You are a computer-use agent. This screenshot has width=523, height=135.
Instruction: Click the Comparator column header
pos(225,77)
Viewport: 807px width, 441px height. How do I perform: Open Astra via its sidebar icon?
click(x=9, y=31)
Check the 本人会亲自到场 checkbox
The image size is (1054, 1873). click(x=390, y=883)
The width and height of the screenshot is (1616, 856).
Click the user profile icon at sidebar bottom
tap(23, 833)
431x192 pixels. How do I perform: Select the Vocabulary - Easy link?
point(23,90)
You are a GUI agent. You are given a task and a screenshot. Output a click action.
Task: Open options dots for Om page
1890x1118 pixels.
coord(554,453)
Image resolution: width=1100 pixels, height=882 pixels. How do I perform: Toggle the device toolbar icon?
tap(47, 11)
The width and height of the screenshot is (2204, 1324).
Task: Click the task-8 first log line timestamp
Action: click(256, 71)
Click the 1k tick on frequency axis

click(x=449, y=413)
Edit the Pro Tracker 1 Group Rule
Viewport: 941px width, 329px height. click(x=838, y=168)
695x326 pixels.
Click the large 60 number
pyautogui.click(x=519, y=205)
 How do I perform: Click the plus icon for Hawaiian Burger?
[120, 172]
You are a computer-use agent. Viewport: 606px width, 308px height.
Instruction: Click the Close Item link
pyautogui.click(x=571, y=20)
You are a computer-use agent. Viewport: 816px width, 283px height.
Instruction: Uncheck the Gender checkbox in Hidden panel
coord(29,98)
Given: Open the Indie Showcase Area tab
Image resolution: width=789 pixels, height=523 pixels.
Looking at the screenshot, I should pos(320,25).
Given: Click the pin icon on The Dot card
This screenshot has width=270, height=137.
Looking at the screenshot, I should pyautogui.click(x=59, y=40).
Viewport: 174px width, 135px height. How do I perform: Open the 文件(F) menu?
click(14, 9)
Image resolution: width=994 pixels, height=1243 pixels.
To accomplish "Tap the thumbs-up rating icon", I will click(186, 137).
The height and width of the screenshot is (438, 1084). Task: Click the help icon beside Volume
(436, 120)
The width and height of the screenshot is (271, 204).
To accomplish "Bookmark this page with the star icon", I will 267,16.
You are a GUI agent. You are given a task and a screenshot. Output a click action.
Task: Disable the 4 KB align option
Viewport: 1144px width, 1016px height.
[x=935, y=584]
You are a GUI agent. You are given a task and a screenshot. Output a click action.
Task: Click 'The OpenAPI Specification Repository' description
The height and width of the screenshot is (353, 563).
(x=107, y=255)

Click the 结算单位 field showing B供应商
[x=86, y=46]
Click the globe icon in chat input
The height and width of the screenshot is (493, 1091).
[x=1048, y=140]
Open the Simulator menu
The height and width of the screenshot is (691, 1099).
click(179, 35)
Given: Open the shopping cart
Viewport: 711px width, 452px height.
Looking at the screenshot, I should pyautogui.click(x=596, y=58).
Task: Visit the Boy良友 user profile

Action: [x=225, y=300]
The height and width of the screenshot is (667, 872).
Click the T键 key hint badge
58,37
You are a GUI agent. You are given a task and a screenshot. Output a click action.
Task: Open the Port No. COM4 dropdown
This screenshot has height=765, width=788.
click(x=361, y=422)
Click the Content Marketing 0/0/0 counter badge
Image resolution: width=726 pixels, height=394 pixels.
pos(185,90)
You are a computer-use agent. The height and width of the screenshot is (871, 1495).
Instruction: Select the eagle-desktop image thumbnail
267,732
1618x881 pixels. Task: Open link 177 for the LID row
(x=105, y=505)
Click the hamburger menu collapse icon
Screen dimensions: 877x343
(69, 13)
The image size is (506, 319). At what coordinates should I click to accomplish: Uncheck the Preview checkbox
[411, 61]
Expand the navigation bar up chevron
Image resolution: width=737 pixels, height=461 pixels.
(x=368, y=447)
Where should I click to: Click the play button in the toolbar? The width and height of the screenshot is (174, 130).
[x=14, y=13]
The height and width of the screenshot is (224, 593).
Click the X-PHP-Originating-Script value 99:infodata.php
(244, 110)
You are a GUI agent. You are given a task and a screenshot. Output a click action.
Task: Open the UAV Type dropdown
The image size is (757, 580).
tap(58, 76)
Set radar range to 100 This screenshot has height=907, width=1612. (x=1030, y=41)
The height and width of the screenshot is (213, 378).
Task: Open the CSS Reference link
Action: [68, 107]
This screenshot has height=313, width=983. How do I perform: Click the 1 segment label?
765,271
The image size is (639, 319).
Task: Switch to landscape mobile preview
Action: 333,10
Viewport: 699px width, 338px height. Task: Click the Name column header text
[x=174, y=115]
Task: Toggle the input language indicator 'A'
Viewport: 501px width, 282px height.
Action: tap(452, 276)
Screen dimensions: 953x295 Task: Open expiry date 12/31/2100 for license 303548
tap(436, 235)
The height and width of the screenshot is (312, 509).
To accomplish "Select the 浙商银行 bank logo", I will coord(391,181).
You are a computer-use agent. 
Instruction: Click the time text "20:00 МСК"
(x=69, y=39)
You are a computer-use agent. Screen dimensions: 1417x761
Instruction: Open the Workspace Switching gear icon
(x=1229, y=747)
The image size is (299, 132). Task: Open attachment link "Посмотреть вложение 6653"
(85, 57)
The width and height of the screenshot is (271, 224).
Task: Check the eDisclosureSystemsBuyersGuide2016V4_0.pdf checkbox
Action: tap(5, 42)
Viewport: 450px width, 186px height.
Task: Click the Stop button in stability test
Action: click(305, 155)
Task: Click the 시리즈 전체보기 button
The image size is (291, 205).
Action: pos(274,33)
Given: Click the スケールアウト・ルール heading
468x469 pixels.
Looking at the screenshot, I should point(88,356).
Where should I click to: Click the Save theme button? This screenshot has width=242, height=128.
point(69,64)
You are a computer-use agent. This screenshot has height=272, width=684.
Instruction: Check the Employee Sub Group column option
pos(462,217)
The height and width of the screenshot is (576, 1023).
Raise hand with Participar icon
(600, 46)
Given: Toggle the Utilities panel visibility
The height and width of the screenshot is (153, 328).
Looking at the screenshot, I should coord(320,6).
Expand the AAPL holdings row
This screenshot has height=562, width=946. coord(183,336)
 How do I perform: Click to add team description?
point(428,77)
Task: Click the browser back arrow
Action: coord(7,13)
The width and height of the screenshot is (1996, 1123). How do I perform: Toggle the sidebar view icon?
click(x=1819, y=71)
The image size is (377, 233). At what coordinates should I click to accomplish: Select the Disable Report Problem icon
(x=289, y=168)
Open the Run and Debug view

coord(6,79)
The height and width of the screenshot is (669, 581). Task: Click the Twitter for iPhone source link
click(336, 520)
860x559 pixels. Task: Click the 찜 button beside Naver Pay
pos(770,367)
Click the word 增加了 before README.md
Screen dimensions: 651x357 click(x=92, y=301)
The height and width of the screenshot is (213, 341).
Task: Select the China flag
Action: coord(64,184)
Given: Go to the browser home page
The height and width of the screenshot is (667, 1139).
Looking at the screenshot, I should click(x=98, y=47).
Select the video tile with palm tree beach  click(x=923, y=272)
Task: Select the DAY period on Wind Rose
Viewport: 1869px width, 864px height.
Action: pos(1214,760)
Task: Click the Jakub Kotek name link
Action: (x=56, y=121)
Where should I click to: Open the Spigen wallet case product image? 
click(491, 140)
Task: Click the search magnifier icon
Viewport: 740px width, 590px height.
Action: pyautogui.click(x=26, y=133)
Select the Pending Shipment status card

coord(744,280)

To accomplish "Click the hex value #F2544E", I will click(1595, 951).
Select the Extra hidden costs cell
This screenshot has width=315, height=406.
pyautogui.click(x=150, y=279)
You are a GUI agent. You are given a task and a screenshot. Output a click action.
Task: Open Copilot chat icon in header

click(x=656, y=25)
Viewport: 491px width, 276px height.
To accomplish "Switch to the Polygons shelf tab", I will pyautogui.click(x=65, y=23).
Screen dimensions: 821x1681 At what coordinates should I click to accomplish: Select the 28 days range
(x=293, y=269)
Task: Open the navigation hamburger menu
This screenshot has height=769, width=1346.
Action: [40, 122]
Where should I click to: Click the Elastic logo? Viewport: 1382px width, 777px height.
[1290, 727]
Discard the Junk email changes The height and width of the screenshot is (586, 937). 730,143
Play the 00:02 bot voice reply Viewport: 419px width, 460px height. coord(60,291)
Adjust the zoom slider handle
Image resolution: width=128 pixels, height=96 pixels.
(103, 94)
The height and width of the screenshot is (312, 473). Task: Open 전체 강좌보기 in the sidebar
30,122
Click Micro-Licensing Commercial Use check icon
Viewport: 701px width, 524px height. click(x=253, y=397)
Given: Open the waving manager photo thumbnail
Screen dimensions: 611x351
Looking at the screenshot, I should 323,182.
● ● ● ● ● ● ●
*Problem to solve:* Pull out each line of the listing above that contains the string "navigation" and copy it unchanged.

*Answer in full:*
Expand the navigation bar up chevron
Task: Open the navigation hamburger menu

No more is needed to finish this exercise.